Re: [PATCH] mm/migrate: fix page state accounting type conversion underflow
From: Matthew Wilcox <willy@infradead.org>
Date: 2021-07-27 16:20:31
On Thu, Jul 22, 2021 at 03:48:40PM +1000, Nicholas Piggin wrote:
quoted hunk ↗ jump to hunk
Similarly to commit 2da9f6305f306 ("mm/vmscan: fix NR_ISOLATED_FILE corruption on 64-bit"), fix -ve int -> unsigned int -> long bug. Reported-by: Alexey Kardashevskiy <redacted> Fixes: c5fc5c3ae0c84 ("mm: migrate: account THP NUMA migration counters correctly") Signed-off-by: Nicholas Piggin <npiggin@gmail.com> --- mm/migrate.c | 2 +- 1 file changed, 1 insertion(+), 1 deletion(-)diff --git a/mm/migrate.c b/mm/migrate.c index 34a9ad3e0a4f..7e240437e7d9 100644 --- a/mm/migrate.c +++ b/mm/migrate.c@@ -2068,7 +2068,7 @@ int migrate_misplaced_page(struct page *page, struct vm_area_struct *vma, LIST_HEAD(migratepages); new_page_t *new; bool compound; - unsigned int nr_pages = thp_nr_pages(page); + int nr_pages = thp_nr_pages(page);
This has prompted me to go off and look through the folio work. There are a number of similar problems.

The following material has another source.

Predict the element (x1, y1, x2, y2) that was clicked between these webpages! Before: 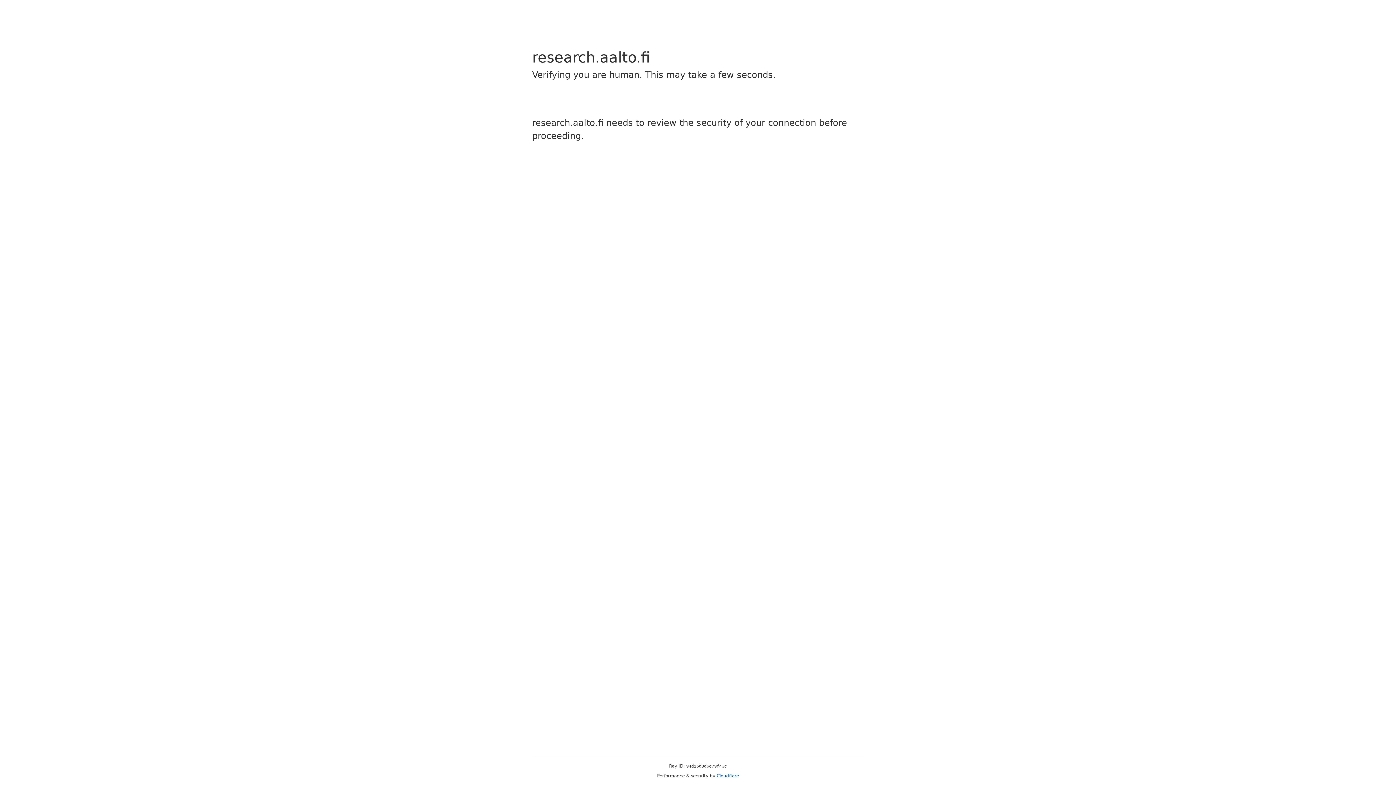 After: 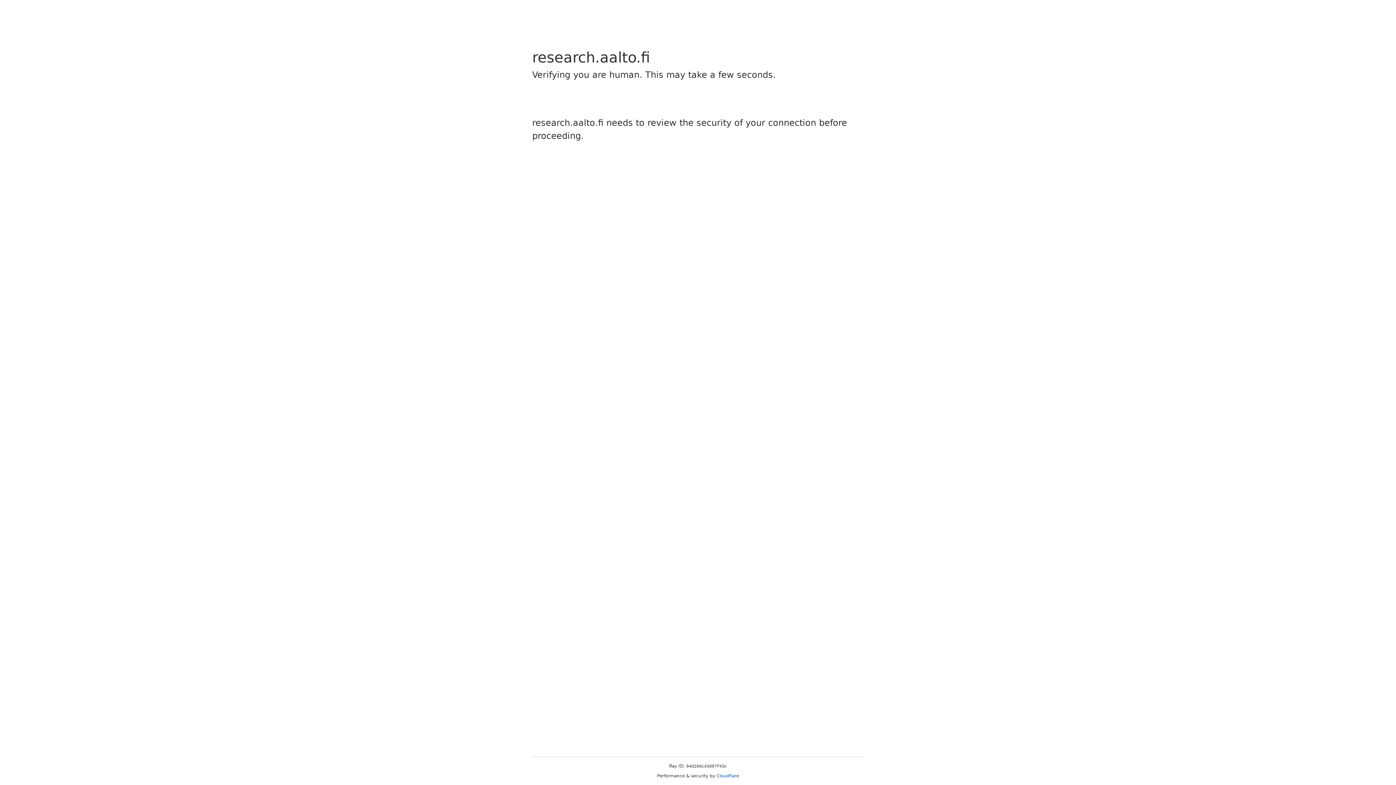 Action: bbox: (716, 773, 739, 778) label: Cloudflare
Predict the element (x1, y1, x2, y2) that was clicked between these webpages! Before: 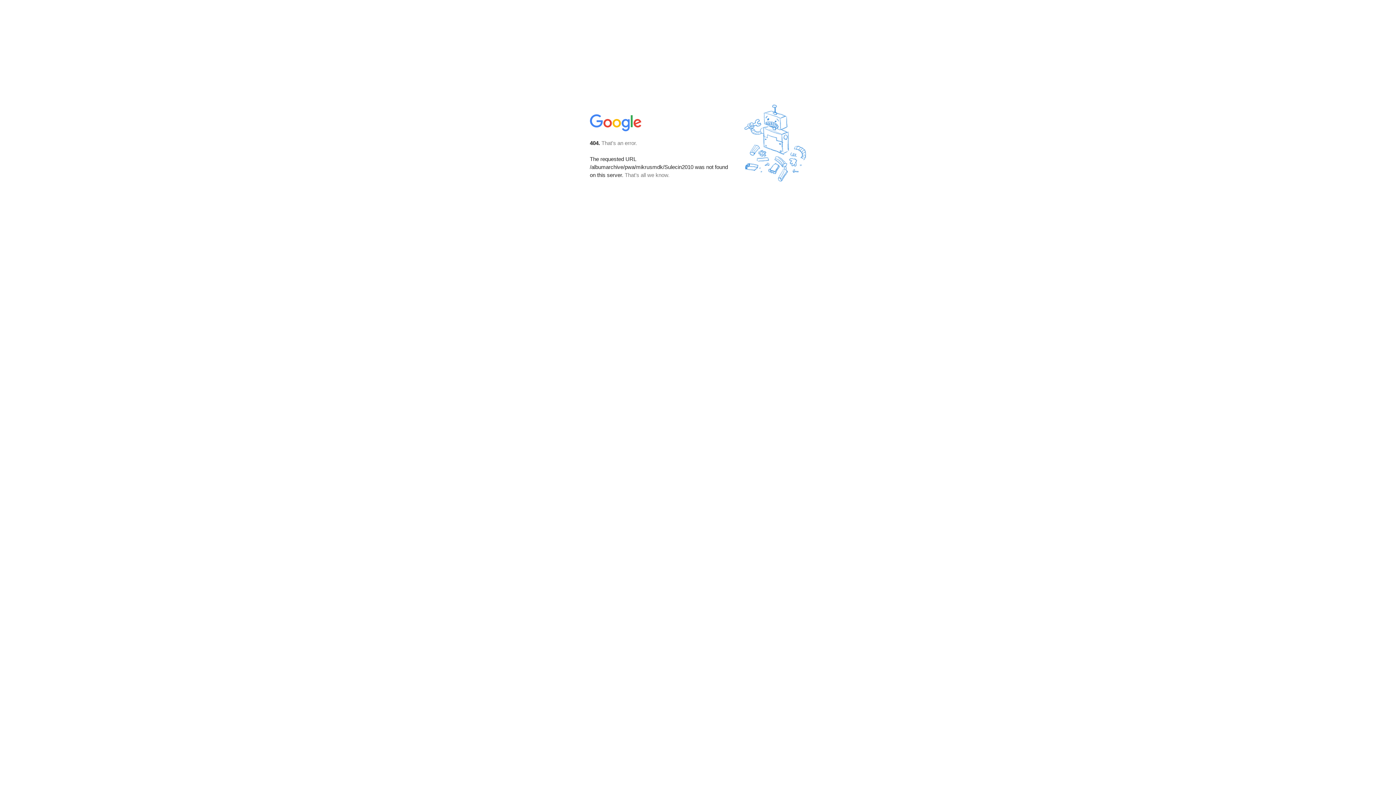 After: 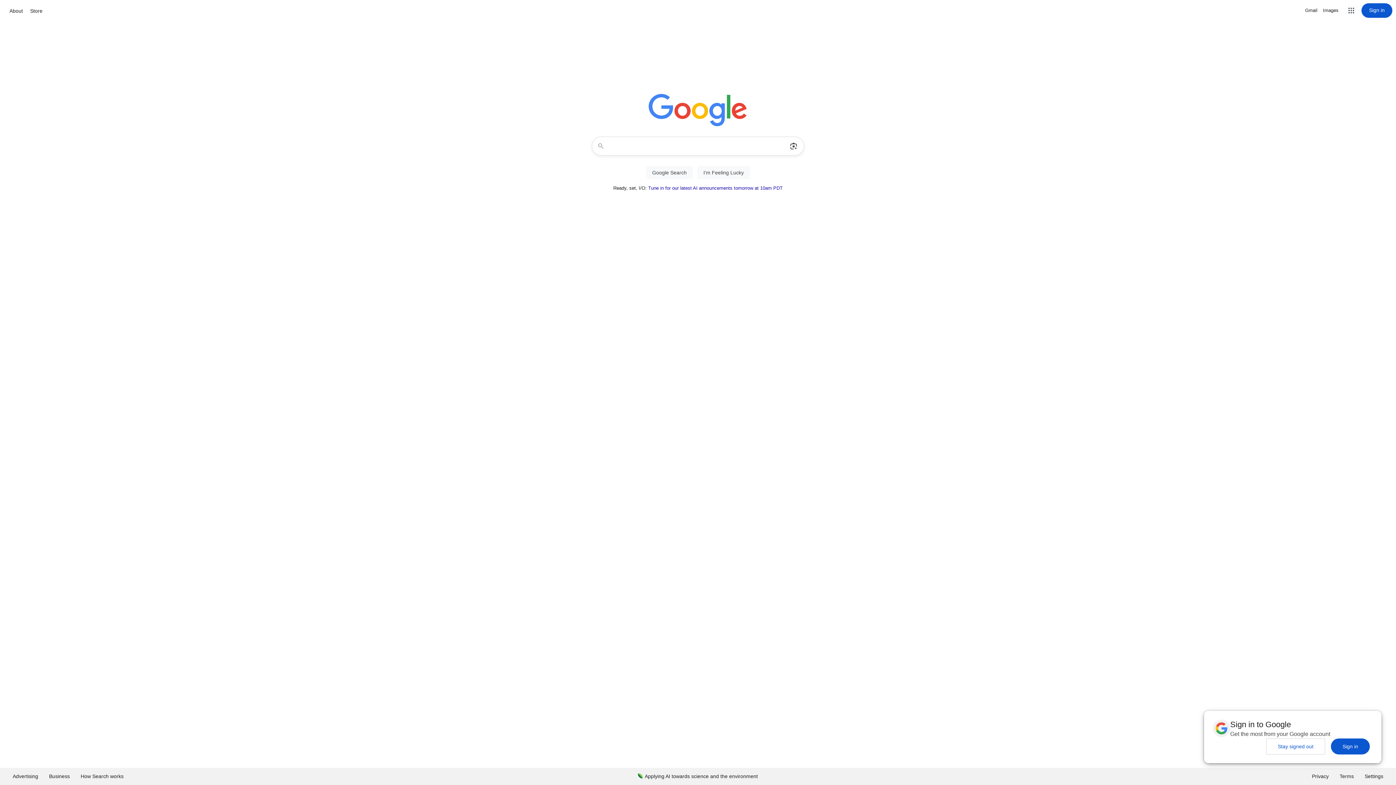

It's sad that gcc doesn't have a warning that catched this (although Clang does!) I've filed https://gcc.gnu.org/bugzilla/show_bug.cgi?id=101645 In the meantime, I'm going to change: - folio_nr_pages() now returns 'long' instead of 'unsigned long'. - Everywhere that assigns it to a variable changes its type from 'int' or 'unsigned int' or 'unsigned long' to 'long'. The only place this looks a little dodgy is: +static inline bool folio_contains(struct folio *folio, pgoff_t index) +{ + /* HugeTLBfs indexes the page cache in units of hpage_size */ + if (folio_test_hugetlb(folio)) + return folio->index == index; + return index - folio_index(folio) < folio_nr_pages(folio); +} but i'm pretty sure that's OK because index & folio_index are both unsigned long, and by my reading of the C spec, that promotes long to unsigned long, and so we do an unsigned comparison (meaning that index 3, folio_index() 4 will wrap around to ULONG_MAX and the comparison will return false, as expected. I also intend to change update_lru_size() to take a long. This patch is insufficient ... mem_cgroup_move_account() has the same bug. I'm not quite sure how to handle this patch -- I'm going to replace all this in 5.15, but this should be backported to earlier kernels.